El 19 de setiembre de 1920 se hace cargo de la Parroquia el padre José Eberlé, siendo una pieza clave en la creación de varias instituciones de la villa. Fue consejero de la Sociedad de Beneficencia y decidido colaborador en la obra de construcción del Hospital “Santa Rosa”. Con mucho esfuerzo, pero contando con la colaboración de la población, la soñada obra se inaugura el 15 de febrero de 1930. La piedra fundamental del Pabellón de Infecciosos fue colocada el 31 de julio de 1938. Los primeros médicos que trabajaron en el Hospital fueron el Dr. Mc. Kay, el Dr. Fernando Cabuche y el Dr. Luis Fenili. Como gran parte de la comisión de las Sociedad de Beneficencia, también formaban parte de la comisión del Taller “San José”, y ante la búsqueda de ésta última de un local propio para su instalación, la Sociedad de Beneficencia deciden donarles el local de la antigua Sala de Primeros auxilios lo que se concreta el 25 de marzo de 1952.

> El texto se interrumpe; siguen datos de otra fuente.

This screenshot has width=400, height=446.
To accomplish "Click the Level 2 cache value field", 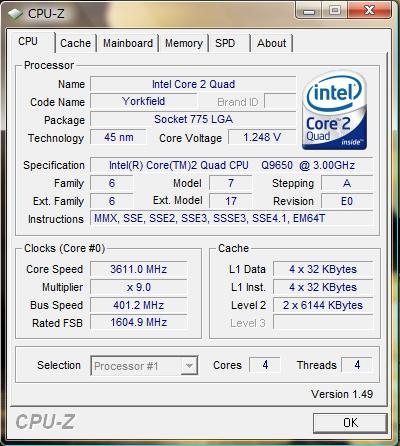I will click(323, 305).
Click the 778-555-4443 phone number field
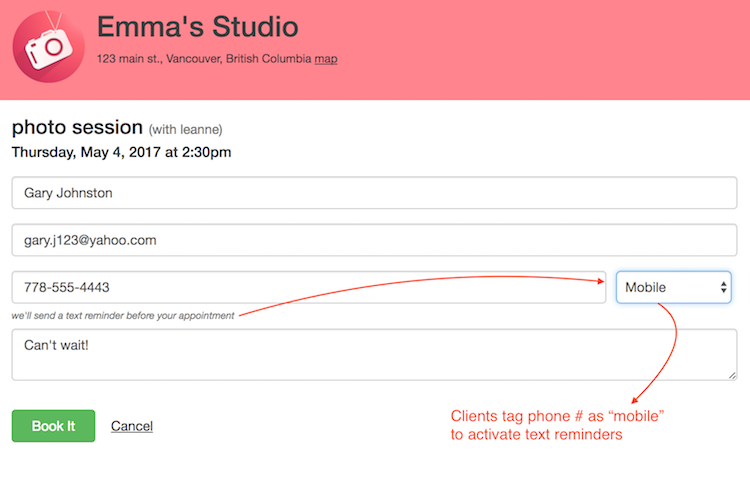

El trabajo de la Sociedad de Beneficencia continuó en apoyo del funcionamiento del Hospital
“Santa Rosa” hasta mediados de la década de 1950, en que se forma la Comisión Cooperadora del Hospital. El aporte desinteresado, que esta Sociedad hiciera a la comunidad luquense merece hoy un agradecimiento sincero de todos nosotros, reconociendo en ella a uno de los puntales firmes en el desarrollo institucional luquense.